▸ Written task
Gather every line in the records below that contains the word "Iran", and copy each of those lines out.

** BEGIN Information supplied **

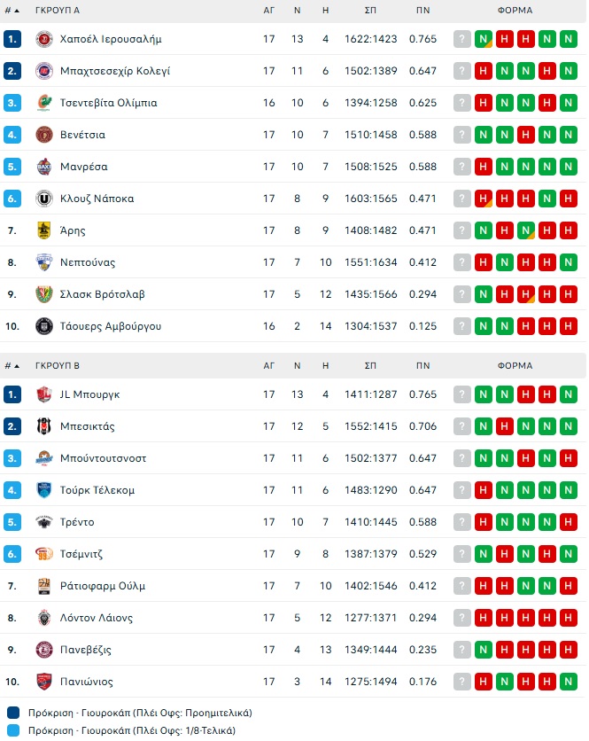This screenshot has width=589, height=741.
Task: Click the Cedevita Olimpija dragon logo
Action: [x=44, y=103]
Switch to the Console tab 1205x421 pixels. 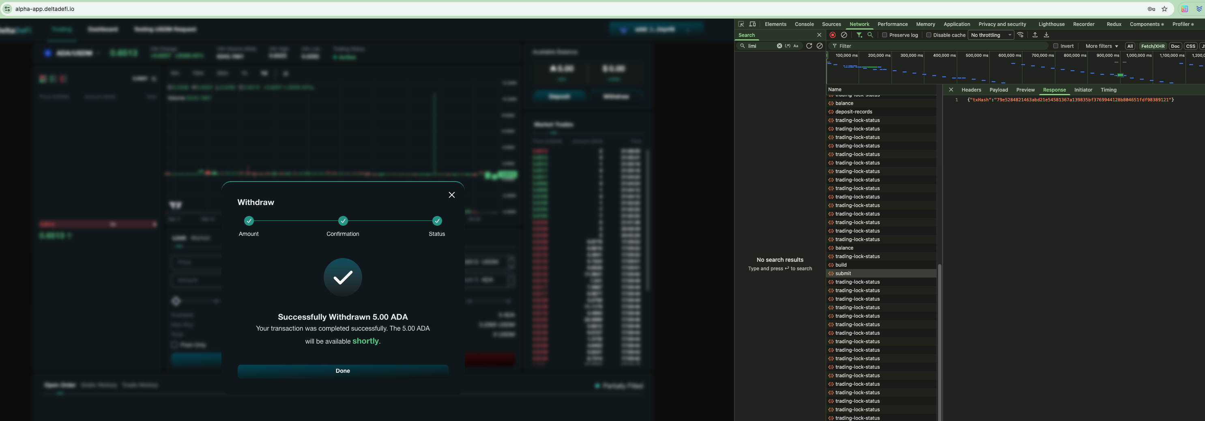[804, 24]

** END Information supplied **
** BEGIN Information supplied **

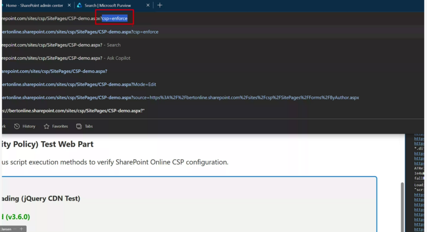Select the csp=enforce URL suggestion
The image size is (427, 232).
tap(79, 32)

** END Information supplied **
** BEGIN Information supplied **

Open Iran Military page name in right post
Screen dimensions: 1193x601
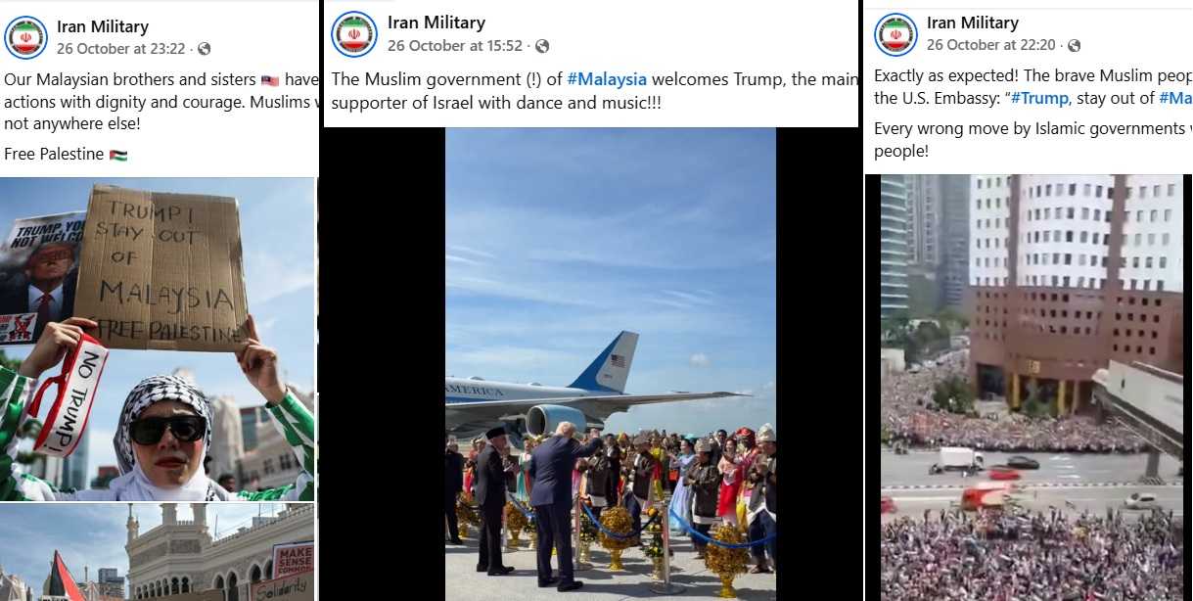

** END Information supplied **

▸ Written solution
Open Iran Military page name in right post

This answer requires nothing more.